Cue the music. Do this. Don’t do that. Can’t you read the signs?
Nothing makes a coach angrier than when the answer is no, as longtime Portales softball coach Robbie Crowley can attest.
“Oh, they’ve missed the sign,” Crowley says with a laugh. “It makes me angry, because I don’t know if they missed the sign or they just chose to ignore the sign.”
The answer was no for some eastern New Mexico ballclubs, too, so the scenery has changed a little bit. The new trick up the sleeve is a band on the sleeve.
When you hear Clovis softball coach Brandi Thomas saying, “Orange 42,” or Portales coach Dusty Nusser yelling, “222,” that means their players are checking their wristbands, which have an insert slightly larger than an index card telling them what the signal corresponds to.
“I saw Artesia using it, probably four years ago,” Thomas said. “They were using it to call both defensive and offensive signs. Scott Simer, who was the coach then, is a friend of mine. I asked him the difference of missed signs at the plate. Me, I would go old school signs. But he told me none of his girls would ever miss a sign because it was right there on their wrist. I said, ‘OK, I’ll give it a shot.’”
For Nusser, in his first year as the head coach, the wristband signs are second nature to the players. This is the fourth year Portales is using the cards, but Nusser did have a hand in the implementation as an assistant.
“The year we won the state championship was the first year we started doing it,” Nusser said. “When Art (Ontiveros) was the head coach and I was the assistant, I made them. So it’s (continuing) the system.”
The Portales card has situations like hit and run, suicide squeeze, fake bunt and steal, with some blank spots on the cards that act as dummy plays to keep the opposition guessing.
Thomas has nine commands on her cards, organized in a series of numbers in four quadrants — blue, orange, green and yellow.
“This year, I used numbers and colors. There’s less of a chance of another team getting hold of a certain number. Let’s say 14 is a hit and run. (Our opponents) know that, they’ll do a pitchout. For example, I have 14s with three different colors.”

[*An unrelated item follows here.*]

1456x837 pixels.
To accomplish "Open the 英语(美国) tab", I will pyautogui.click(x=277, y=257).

There is a category called, “Hit,” which is Thomas’ version of the dummy call.
Nusser said the card system works for three reasons:
• It’s harder for kids to miss signs.
• Practice time goes to fundamentals instead of learning signs.
• An opposing coach or bench player will sometimes be assigned to write down the signals, which Nusser and Thomas said they combat by switching cards. The coach tasked to do that, Nusser said, will waste his time writing down numbers that won’t matter a few innings later instead of looking to see if the pitcher is tipping a curveball.

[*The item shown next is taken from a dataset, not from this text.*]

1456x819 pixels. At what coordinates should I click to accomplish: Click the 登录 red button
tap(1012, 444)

Texico baseball coach Ty Thatcher and Portales softball coach Robbie Crowley still do the classic method of signs with visual activators.
“Say, I touch my visor, then I touch my ear,” Crowley said. “The indicator is the visor, and whatever I touch after the visor gives them the signal of what the gameplan is. The ear may be a bunt.”
To keep things less confusing, Crowley said, the signs Portales started the season with are the signs they’ll be using at the end of the season. But she admits opposing teams have picked up Portales’ signs, and that she’s thinking of going to the wristbands next season as well.
Thatcher said he’s fine with the system he calls, “a little old school,” where he uses activators but also a motion called the “kill” that cancels a sign.
“I think you have more of a connection with the player than you do with the wristbands,” Thatcher said. “In our world, you can’t hear 10 feet, let alone 40 feet or 60 feet. I know Dusty was having a hard time (on Monday, a 7-3 Texico win over Portales) getting his signs to the guys to the plate.”
Nusser said he’s only had a few signs missed, compared to a game when he was a freshman in Muleshoe and the team missed eight signs. Thomas said she’s had three players miss signs this season, and the result is 2-for-3 with a pair of singles and a runner caught stealing.
Cue the music, and don’t be said, because two out of three ain’t bad. But the underlying point is that execution sometimes matters more than anything.
“There are certain situations you know,” Thomas said. “We’re in the bottom of the eighth, with the international tiebreaker and the runner on second. The obvious play is a bunt because you have to move the runner to third. It’s up to the offense to execute it, and it’s up to the defense to get the out, whether it’s at first or they can get it at third.”